## TASK REQUIREMENTS:
How do the lines below between the ones holding "Click the first data point on price line" and "the user paragraph", inclusive, read? Give them again exactly, with no other lines.

## EXTRACTED INFORMATION:
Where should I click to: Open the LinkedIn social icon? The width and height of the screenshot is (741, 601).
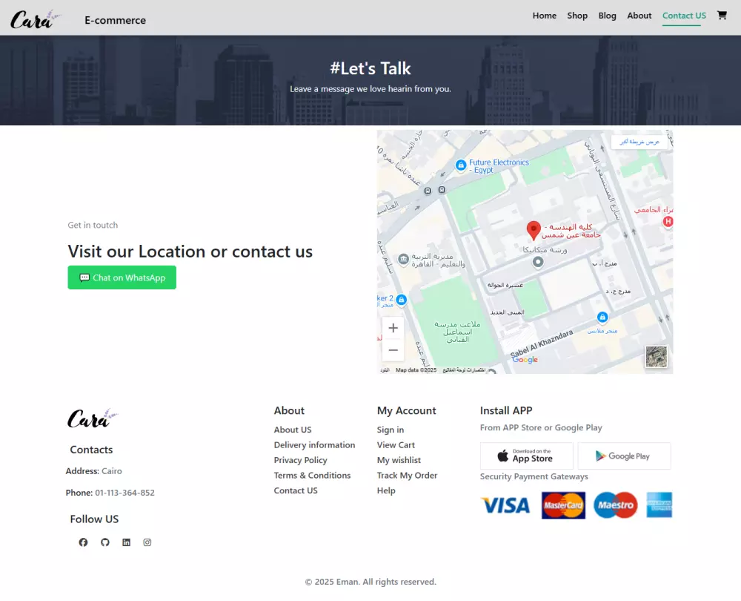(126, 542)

* * *

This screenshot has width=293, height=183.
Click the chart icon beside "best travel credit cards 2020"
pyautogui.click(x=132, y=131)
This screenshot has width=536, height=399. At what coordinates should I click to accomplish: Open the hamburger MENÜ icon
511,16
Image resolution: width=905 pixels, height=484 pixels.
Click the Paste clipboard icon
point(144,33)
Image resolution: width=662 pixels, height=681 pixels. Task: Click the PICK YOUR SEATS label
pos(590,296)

---

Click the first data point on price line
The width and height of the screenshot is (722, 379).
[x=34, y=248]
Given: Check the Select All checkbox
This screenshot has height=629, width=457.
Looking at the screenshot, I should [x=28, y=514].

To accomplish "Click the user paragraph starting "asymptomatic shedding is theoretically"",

## ANSWER TO THIS PROBLEM:
Click the first data point on price line
The width and height of the screenshot is (722, 379).
[x=34, y=248]
Given: Check the Select All checkbox
This screenshot has height=629, width=457.
Looking at the screenshot, I should [x=28, y=514].

To accomplish "Click the user paragraph starting "asymptomatic shedding is theoretically"",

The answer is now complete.